The Zimbabwe Defence Forces took over control of the government in the early hours of Wednesday in a move meant “to pacify a degenerating political‚ social and economic situation in our country which if not addressed may result in violent conflict”.
The military has consistently stated that its actions do not constitute a military takeover of government, even though President Robert Mugabe has been confined, and several senior officials, including ministers, have been taken into custody.
From Wednesday to Friday last week, the ZSE market capitalisation fell by $2,85 billion, from $15,19 billion at close of business on Tuesday to $12,35 billion by end of day on Friday.
The local bourse’s mainstream industrial index shed 18,99 percent over the three days to settle at 432,72 points while the mining index lost 2,69 percent to close at 134,40 points on Friday.
Heavyweight Delta, lost 36,64 percent over the three days to settle at $2,0375 on Friday.
Telecoms giant shed 28,25 percent to close at $1,34 while Old Mutual lost 19,58 percent over the same period to close at $11,5.
Leading up to the military intervention last week, the ZSE had been on a bull run since October last year that was driven by inflationary fears and currency issues.
The market’s response since Wednesday is progressive and signals sentiments of expected improvements to the economic situation as the market has been seriously overvalued and devaluation points to normalisation.
This comes as market watchers said any loosening of capital controls and increase in dollar liquidity could see stocks fall further as foreign investors who have been trapped in the country — including Mark Mobius’s Franklin Templeton and JPMorgan Chase — pull out and valuations become more realistic.

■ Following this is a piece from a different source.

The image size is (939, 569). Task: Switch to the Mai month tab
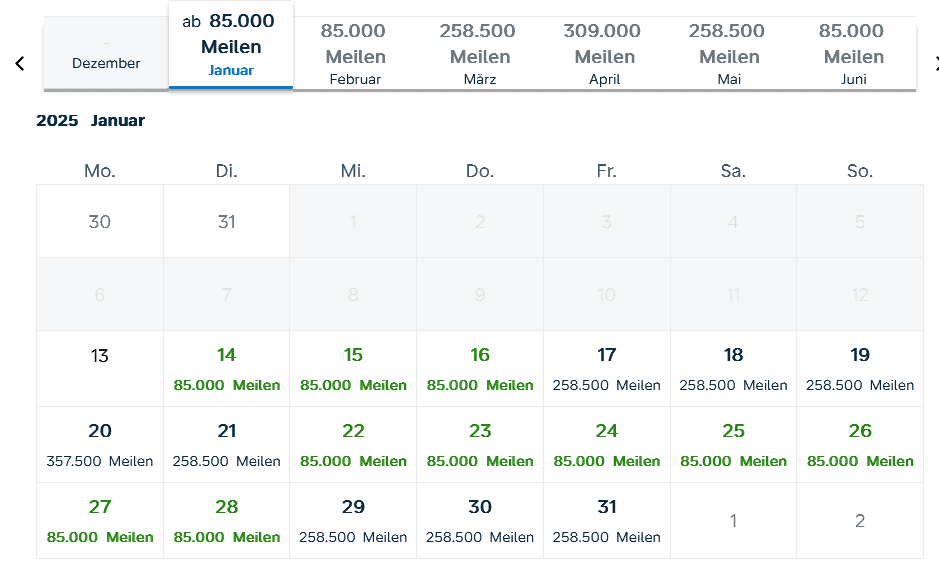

“A return to normal conditions may very well lead to the stock market doing badly,” said Neville Mandimika, an analyst in Johannesburg at Rand Merchant Bank.
“The knee-jerk reaction may be initial outflows.”

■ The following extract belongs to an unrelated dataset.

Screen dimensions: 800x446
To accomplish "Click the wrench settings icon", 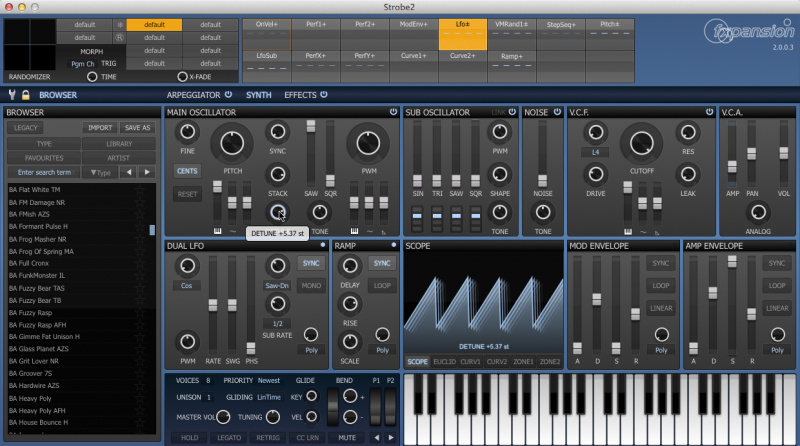I will [x=12, y=95].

There could eventually be inflows, especially into agricultural stocks, if investors perceive improvements in Zimbabwe’s long-term outlook, he said.
For now, the ripples in Zimbabwe probably will not spread far beyond its borders, given how ruined the economy has become after 37 years under Mugabe’s rule.
“Even if the political crisis in Zimbabwe intensifies, the economic implications for the rest of the region are small,” said William Jackson, a senior emerging-market economist at Capital Economics in London.
“The economy is a shadow of its former self. GDP per capita was much higher than the regional average until the 1990s; now it is about 30 percent lower.